After electrodeposition of Au, we stripped off the photoresist and patterned the drug patches on the center of the theragrippers using a combination of photolithography and electrodeposition of chitosan. For 250-μm grippers, we used SPR220 photoresist (final thickness, 10 μm) that could accommodate a maximum 2.5-μm-thick chitosan patch after drying. For 700-μm, 980-μm, and 1.5-mm theragrippers, we used AZ9260 photoresist (final thickness, 20 μm) that can accommodate a maximum 5-μm-thick patch after drying of the chitosan. For electrodeposition of chitosan, we used medium molecular weight, 85 to 90% deacetylated chitosan (Sigma-Aldrich). We dissolved the chitosan in an acidic solution of hydrochloric acid and adjusted the final pH to 5. After dissolution, we used a two-stage filtration process using 24- and 2.5-μm pore size filters (Whatman) successively. We carried out the electrodeposition at a current density of 0.2, 0.4, or 0.7 mA/cm2 for different durations (fig. S2, A and B), depending on the desired patch thickness. We introduced the dye or drug molecules into the chitosan patch at a later stage, after dissolution of the sacrificial layer and release of the theragrippers from the wafer. Using this approach, we could produce approximately 6000 theragrippers in parallel on a single 3-inch wafer with good reproducibility.
After the deposition of the chitosan patch, the wafer was rested for 3 hours before the photoresist was lifted off in acetone, followed by rinsing in isopropyl alcohol (IPA). We used another step of photolithography to micropattern the thermally responsive trigger layer composed of paraffin wax (melting point, 53° to 58°C; Sigma-Aldrich). We spin-coated molten paraffin wax at 1000 rpm for 10 s and 5000 rpm for 40 s to obtain a uniform film on the wafer. We observed that the thickness of paraffin wax strongly depends on the volume of wax poured on the wafer, the spin coating time, and spin speed/ramp. For the 250-μm theragrippers, we patterned an optimal thickness of around 8 μm on the hinges, which required approximately 0.7 ml of wax on a 3-inch wafer at the spin speeds mentioned above. After spin coating, we allowed the wax to set for 3 to 4 hours and then dissolved the photoresist in acetone and rinsed the wafer using IPA. We released the theragrippers from the silicon wafer substrate using a basic copper etchant BTP (Transene) to ensure the stability of the chitosan film, which otherwise dissolves in conventional acidic copper etchants. Theragripper release from the wafer occurred in 10 to 15 min. Subsequently, we rinsed the theragripper dispersion with deionized (DI) water for at least five times to ensure complete removal of the etchant solution (fig. S1C). The chitosan patches were characterized using a surface profilometer (Dektak) and SEM (JEOL) imaging at 3 to 5 kV.

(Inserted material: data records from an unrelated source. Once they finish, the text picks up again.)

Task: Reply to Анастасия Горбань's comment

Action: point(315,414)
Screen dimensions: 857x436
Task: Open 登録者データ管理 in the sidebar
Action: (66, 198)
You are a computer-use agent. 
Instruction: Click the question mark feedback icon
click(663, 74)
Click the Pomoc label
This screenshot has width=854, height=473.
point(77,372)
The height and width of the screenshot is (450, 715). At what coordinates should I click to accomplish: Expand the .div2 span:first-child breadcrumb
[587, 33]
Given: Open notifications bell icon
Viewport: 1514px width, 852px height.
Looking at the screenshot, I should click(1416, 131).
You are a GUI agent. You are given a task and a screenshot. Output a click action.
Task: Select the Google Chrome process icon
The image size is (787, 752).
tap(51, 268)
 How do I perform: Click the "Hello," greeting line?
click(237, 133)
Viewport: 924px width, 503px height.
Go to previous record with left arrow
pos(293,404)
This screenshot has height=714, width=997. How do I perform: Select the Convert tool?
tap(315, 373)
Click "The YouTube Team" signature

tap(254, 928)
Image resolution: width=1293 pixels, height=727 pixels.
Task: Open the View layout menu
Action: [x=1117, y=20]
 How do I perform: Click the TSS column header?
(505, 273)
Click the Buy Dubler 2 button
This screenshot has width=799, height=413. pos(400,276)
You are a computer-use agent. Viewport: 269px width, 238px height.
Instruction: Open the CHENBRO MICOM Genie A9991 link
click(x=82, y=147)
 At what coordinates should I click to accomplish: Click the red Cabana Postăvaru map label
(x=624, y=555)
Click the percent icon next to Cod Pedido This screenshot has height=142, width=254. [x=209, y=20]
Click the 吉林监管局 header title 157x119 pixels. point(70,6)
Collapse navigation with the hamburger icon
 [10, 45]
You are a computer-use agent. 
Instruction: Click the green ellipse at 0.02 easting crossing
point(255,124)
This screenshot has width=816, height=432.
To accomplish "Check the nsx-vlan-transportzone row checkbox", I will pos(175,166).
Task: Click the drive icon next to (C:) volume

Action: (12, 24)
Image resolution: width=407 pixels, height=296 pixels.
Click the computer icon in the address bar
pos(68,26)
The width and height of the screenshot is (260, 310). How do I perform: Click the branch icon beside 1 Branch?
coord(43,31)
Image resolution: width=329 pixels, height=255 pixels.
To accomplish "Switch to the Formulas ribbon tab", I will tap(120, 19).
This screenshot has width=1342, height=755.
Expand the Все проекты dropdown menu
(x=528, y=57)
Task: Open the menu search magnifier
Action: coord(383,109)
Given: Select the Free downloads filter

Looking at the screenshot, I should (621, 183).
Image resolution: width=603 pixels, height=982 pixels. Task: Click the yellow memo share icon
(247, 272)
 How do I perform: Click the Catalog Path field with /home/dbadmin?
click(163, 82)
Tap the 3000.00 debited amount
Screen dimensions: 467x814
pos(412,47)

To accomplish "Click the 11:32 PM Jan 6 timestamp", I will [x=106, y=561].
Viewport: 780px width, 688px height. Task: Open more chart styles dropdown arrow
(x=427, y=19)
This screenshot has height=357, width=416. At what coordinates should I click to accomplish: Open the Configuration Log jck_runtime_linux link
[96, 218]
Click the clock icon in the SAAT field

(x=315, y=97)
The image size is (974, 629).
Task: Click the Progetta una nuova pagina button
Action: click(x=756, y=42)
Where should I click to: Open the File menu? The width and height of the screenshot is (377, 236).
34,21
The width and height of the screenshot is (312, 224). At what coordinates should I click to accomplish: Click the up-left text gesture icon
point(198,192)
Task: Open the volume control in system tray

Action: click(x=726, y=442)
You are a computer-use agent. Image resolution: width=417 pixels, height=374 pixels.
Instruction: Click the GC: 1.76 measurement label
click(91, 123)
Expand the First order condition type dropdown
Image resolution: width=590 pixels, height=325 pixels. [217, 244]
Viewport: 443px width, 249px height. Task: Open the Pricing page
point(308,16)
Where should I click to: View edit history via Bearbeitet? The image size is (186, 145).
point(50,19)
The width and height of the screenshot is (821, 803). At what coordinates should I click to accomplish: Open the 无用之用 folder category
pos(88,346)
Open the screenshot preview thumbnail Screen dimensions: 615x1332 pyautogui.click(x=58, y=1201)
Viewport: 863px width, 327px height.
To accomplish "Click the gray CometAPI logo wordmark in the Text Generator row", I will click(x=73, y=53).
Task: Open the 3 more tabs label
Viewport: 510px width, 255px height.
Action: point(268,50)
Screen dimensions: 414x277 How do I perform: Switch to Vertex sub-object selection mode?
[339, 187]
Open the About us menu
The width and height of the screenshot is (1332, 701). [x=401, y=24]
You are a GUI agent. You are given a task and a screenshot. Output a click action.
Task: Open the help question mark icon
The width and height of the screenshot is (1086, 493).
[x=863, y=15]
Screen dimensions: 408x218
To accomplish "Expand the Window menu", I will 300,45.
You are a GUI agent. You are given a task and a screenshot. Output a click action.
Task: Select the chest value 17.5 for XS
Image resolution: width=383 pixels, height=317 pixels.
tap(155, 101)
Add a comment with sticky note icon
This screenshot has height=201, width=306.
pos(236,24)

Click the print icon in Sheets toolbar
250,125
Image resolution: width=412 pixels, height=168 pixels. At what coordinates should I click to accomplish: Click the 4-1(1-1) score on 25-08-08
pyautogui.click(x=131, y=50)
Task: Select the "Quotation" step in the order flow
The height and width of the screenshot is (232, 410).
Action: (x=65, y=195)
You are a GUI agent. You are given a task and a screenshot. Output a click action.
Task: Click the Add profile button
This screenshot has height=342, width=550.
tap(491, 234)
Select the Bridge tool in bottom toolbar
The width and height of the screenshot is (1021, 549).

In vitro measurements of drug concentrations

For coelectrodeposition of ketorolac and chitosan onto the theragrippers, we added 500 mg of ketorolac to 400 ml of 0.5% (w/w) solution of chitosan and carried out the deposition. For absorption of ketorolac in chitosan-coated theragrippers, we soaked the theragrippers in a ketorolac solution (10 mg/ml) or a fluorescein solution (1 mg/ml) for 36 to 48 hours, which caused the chemicals to get absorbed into the chitosan film. After 48 hours, we thoroughly rinsed the grippers with DI water (at least five to six times by changing the solution) to remove the excess drug or fluorescein and then stored the theragrippers in saline. We measured the ketorolac release from the theragrippers by measuring ultraviolet absorbance at 320-nm wavelength using a spectrophotometer (Molecular Devices). We did triplicate measurements at specific time points by taking out 100 μl of the medium and replacing it by an equal volume of the medium to maintain a proper sink condition. For fluorescein release studies, we prepared the samples in a similar manner and measured the concentrations using fluorescence at 510-nm wavelength in a spectrophotometer.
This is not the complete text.